**STATED PROBLEM A**: Rewrite a passage of the forum post on the Flying Tigers, starting at the words "There IS a modern" and ending after "about the Flying Tigers.", and rename "Zhijiang Airport" to "Zhijiang Airfield" throughout it.

**EXTRACT TO READ**:
Start
I'm sure there is no mention of the event you describe... because it never happened!

There was no PROC when Chennault & his boys of the AVG were operating.

Mao and his folks were holed up in north-western China while the Republic of China, the only recognized government of China at the time [usually referred to by the name of its ruling party: Kuomintang (KMT)], was paying the AVG to fight Japan for it.

That way, the KMT could carry on with the (to it) far more important job of keeping the Communist Party of China properly isolated and cut off from support and resources.


Thus, I am sure the PROC has plenty of mention of the "Capitalist Tools of the Oppressive and Fascist KMT"... at least the older books would phrase it that way.



There IS a modern memorial to the Flying Tigers... approved by the PROC government, and which presents the AVG in a positive light:

People's Daily Online -- Flying Tigers Memorial Hall opens in central-south China

Originally Posted by People's Daily Online
UPDATED: 08:12, September 08, 2005

A memorial hall for the Flying Tigers opened Wednesday in central China's Hunan Province to commemorate the heroes fighting at the anti-Fascist battlefields in China during World War II, known in China as the War of Resistance Against Japanese Aggression. The memorial hall, located at the Zhijiang Airport that used to host US General Claire Lee Chennault's Flying Tigers and the Sino-US Air Force, keeps a Sino-American Joint Air Force control tower and many relics and documents about the Flying Tigers.
End
**MATERIAL SUPPLIED**:
Start
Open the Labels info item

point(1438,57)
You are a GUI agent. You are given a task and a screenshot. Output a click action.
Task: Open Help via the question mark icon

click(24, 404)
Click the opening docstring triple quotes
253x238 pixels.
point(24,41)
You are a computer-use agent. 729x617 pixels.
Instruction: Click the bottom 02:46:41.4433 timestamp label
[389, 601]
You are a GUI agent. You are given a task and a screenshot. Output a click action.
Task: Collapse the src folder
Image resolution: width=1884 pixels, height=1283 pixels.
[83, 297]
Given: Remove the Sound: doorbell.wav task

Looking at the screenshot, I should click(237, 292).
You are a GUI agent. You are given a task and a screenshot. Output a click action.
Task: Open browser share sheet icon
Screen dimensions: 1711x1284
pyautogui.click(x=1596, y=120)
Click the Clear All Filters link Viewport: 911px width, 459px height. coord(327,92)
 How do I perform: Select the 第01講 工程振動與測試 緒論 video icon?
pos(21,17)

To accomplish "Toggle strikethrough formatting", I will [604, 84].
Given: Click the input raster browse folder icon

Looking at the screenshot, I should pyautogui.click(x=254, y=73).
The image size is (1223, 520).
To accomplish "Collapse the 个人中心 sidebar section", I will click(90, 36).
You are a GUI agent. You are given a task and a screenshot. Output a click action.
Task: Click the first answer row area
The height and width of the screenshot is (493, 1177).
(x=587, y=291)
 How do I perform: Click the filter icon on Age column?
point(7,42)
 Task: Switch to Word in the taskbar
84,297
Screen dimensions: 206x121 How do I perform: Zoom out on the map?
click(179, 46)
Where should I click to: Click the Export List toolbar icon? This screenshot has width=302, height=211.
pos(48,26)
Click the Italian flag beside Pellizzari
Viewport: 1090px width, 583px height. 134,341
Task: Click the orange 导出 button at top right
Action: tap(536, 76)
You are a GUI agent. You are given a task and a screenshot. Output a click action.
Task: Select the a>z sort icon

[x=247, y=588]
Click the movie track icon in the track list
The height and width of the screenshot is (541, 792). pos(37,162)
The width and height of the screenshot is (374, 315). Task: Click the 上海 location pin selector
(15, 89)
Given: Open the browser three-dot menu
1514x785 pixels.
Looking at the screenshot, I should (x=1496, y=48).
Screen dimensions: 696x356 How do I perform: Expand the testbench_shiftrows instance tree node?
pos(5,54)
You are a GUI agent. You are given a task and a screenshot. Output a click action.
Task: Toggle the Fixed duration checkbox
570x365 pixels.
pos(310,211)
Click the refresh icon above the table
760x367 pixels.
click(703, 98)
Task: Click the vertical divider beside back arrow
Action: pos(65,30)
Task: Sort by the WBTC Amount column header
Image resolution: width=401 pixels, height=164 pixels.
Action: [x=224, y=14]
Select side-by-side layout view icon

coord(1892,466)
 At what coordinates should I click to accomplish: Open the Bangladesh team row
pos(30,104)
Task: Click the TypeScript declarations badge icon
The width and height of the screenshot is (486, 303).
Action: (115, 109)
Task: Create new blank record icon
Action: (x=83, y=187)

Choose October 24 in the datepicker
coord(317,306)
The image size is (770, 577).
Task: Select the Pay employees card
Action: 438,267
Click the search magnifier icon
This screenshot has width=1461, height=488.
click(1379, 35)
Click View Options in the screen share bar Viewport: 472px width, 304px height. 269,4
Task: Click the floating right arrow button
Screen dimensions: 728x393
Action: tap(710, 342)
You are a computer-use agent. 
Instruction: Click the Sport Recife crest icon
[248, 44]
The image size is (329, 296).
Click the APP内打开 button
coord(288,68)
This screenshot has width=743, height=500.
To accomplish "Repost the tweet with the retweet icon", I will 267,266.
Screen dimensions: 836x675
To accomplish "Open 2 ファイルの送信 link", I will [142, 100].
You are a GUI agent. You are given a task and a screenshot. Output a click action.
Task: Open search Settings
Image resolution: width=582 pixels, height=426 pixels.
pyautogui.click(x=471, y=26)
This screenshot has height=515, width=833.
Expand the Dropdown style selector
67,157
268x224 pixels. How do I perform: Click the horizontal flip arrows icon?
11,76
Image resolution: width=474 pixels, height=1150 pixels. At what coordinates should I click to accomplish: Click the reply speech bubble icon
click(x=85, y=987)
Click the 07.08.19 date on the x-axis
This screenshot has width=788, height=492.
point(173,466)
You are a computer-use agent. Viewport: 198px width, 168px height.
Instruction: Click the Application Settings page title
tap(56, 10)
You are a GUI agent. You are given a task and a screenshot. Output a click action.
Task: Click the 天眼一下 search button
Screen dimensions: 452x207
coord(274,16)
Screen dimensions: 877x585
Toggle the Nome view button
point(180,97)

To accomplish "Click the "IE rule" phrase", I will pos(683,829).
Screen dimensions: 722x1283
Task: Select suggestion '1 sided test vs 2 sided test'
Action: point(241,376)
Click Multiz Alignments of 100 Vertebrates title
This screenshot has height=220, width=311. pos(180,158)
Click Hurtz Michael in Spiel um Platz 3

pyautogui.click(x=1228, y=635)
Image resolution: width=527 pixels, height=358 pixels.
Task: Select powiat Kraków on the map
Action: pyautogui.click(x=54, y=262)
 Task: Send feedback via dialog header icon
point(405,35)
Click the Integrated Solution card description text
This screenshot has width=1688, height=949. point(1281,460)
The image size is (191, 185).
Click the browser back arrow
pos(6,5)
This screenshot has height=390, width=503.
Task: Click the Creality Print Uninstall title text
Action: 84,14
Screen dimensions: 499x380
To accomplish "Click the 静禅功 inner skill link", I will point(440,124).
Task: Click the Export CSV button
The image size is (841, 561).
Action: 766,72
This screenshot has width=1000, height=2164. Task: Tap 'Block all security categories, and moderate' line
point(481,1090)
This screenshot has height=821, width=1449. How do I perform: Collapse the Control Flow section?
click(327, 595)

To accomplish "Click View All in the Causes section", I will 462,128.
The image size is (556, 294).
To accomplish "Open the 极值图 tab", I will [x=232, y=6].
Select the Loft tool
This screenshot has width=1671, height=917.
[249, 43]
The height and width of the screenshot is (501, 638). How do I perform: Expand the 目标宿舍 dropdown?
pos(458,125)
End
**STATED PROBLEM B**: List every line of the records that contains the word "perform", matching its case exactly.

**OUTPUT A**:
There IS a modern memorial to the Flying Tigers... approved by the PROC government, and which presents the AVG in a positive light:

People's Daily Online -- Flying Tigers Memorial Hall opens in central-south China

Originally Posted by People's Daily Online
UPDATED: 08:12, September 08, 2005

A memorial hall for the Flying Tigers opened Wednesday in central China's Hunan Province to commemorate the heroes fighting at the anti-Fascist battlefields in China during World War II, known in China as the War of Resistance Against Japanese Aggression. The memorial hall, located at the Zhijiang Airfield that used to host US General Claire Lee Chennault's Flying Tigers and the Sino-US Air Force, keeps a Sino-American Joint Air Force control tower and many relics and documents about the Flying Tigers.

**OUTPUT B**:
 How do I perform: Select the 第01講 工程振動與測試 緒論 video icon?
 How do I perform: Click the filter icon on Age column?
Screen dimensions: 206x121 How do I perform: Zoom out on the map?
Screen dimensions: 696x356 How do I perform: Expand the testbench_shiftrows instance tree node?
268x224 pixels. How do I perform: Click the horizontal flip arrows icon?
This screenshot has height=821, width=1449. How do I perform: Collapse the Control Flow section?
The height and width of the screenshot is (501, 638). How do I perform: Expand the 目标宿舍 dropdown?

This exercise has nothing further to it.